Seafood Watch rates all ASC-certified salmon as a ‘buy option’

If you have seen that Monterey Bay Aquarium’s Seafood Watch has rated farmed salmon from British Columbia as ‘red’ in its latest ratings, you would be forgiven for thinking that meant all salmon from this area should be off the menu – but you’d also be wrong.

In fact, Seafood Watch rates all ASC-certified salmon as a buy option for environmentally conscientious shoppers – and that covers ASC salmon from every region, including British Columbia.

So I can eat farmed salmon from British Columbia even thought it’s rated red?

If it’s ASC-certified, you can be assured that it’s been responsibly farmed. And that’s a pretty good rule of thumb no matter where the salmon was produced.

We will admit that this can be a little confusing, and that’s because seafood is a complex industry and simple answers don’t always give us all the information we need. Even so, looking for the ASC logo is a pretty straightforward way to minimize your environmental and social impacts.

What is Seafood Watch?

Seafood Watch is a ratings program run by the Monterey Bay Aquarium. It develops standards and makes recommendations on the environmental sustainability of different seafood species produced in different regions. Seafood Watch recently updated its ratings, and downgraded its overall recommendation for farmed salmon from British Columbia to a red rating. What’s important to note is that this does not apply to ASC-certified salmon from British Columbia, which is rated as a ‘buy option.’

Spot the difference

To understand why you can still purchase ASC-certified salmon from British Columbia even if that region is rated red by Seafood Watch, it’s necessary to understand the difference between ‘ratings’ and ‘certifications’ – two different, but complementary tools.

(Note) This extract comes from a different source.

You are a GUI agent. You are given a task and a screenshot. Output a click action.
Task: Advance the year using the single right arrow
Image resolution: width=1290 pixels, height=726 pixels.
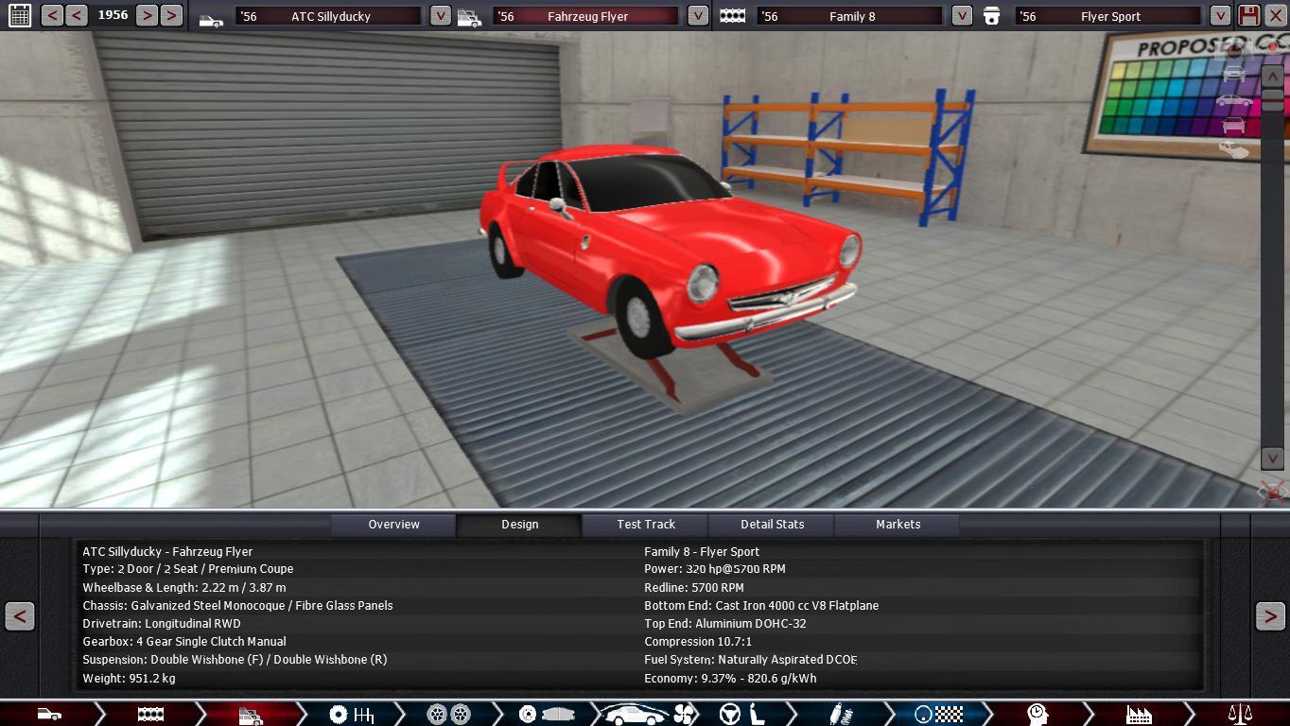point(147,15)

Ratings focus on assessing as many seafood sources as possible in different markets to provide information on the full spectrum of performance. This information can be used to identify opportunities for producers to pursue improvement projects and certifications, as well as help businesses evaluate sourcing options. It can also flag where more businesses or consumers might want to seek additional information and assurance on certain seafood products from certain regions.

Certifications directly engage with fisheries or farms and require them to address social and environmental challenges to improve and meet the certification standard. Certifications also engage with the supply chain to provide additional assurance. ASC certification is a specific assurance based on rigorous audits at individual farms. Chain of Custody certification then ensures that the entire supply chain is certified, meaning that only seafood from certified farms can end up in certified products bearing the ASC label.

Which is better?

Both can be extremely helpful to consumers and businesses! For a start, the more information and publicity out there about responsible farming, the better. At ASC we are passionate about our approach, which is individually certifying farms and providing consumers with trusted information so they can reward responsible producers. But ratings programs provide a complementary service. Because ASC is based on auditing individual farms, we can’t comment on those farms that haven’t been audited. A ratings system can give a more general picture of what farming is like for a particular species in a particular region. It can be a great starting point for the conscientious business or consumer.

So Seafood Watch still recommends ASC salmon?

Yes, all ASC-certified salmon, from anywhere in the world, is rated as a buy option for environmentally conscious consumers. This overrides any rating that a region may have been given. This is because Seafood Watch have benchmarked ASC’s Salmon Standard and recognized it as consistent with their own criteria for environmental sustainability.

It can be confusing looking for food that has been produced responsibly. At ASC we make it as simple as possible by only allowing our label to be used on products from farms that have demonstrated their excellent social and environmental performance. So, if in doubt, look for the ASC logo!